__Task statement__:
Pictures in the data below are not part of the copy; transcribe everything else exactly.

__Records provided__:
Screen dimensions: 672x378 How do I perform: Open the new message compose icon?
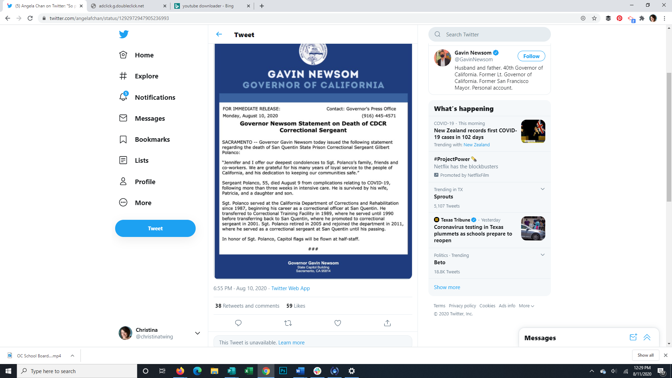[633, 337]
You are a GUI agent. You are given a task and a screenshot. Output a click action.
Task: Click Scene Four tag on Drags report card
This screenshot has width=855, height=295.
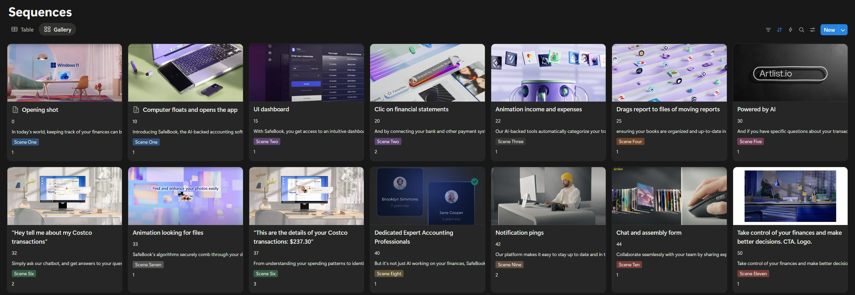[x=630, y=142]
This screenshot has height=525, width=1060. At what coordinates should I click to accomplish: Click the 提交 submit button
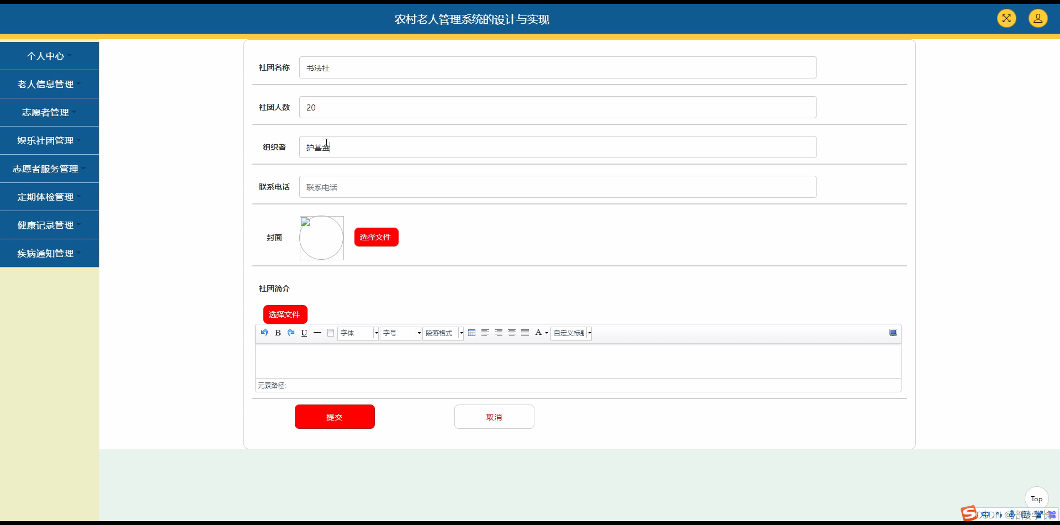click(335, 417)
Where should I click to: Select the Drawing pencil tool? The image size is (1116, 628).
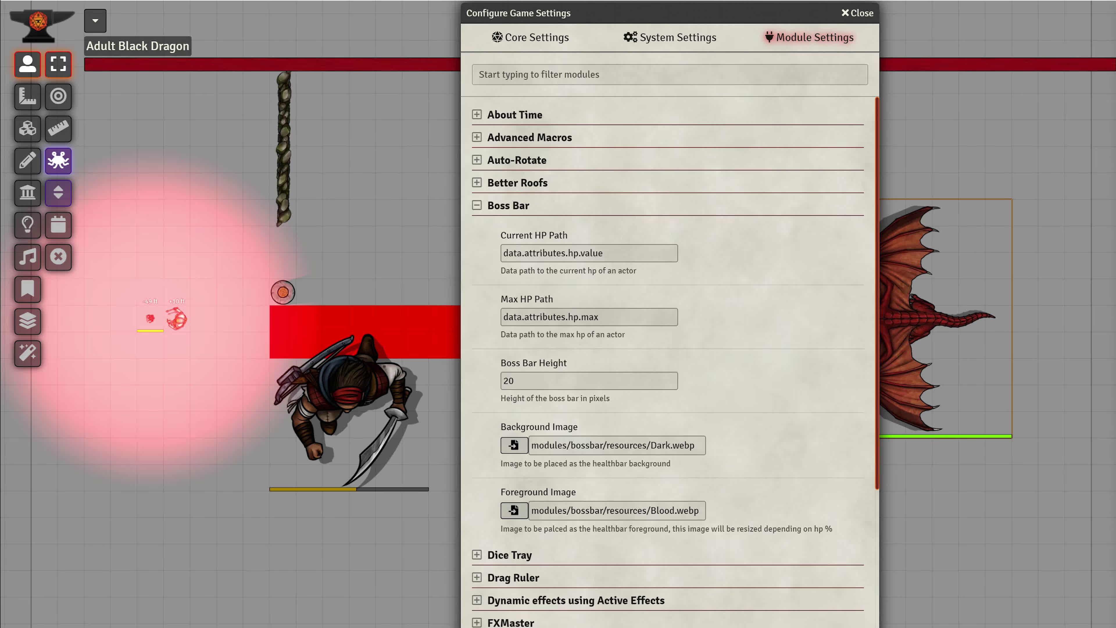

__Written answer__:
Screen dimensions: 672x378 How do I perform: Open the new message compose icon?
[633, 337]
You are a GUI agent. You are given a task and a screenshot. Output a click action.
Task: Click Scene Four tag on Drags report card
This screenshot has width=855, height=295.
[x=630, y=142]
This screenshot has height=525, width=1060. At what coordinates should I click to accomplish: Click the 提交 submit button
click(335, 417)
Where should I click to: Select the Drawing pencil tool? The image size is (1116, 628).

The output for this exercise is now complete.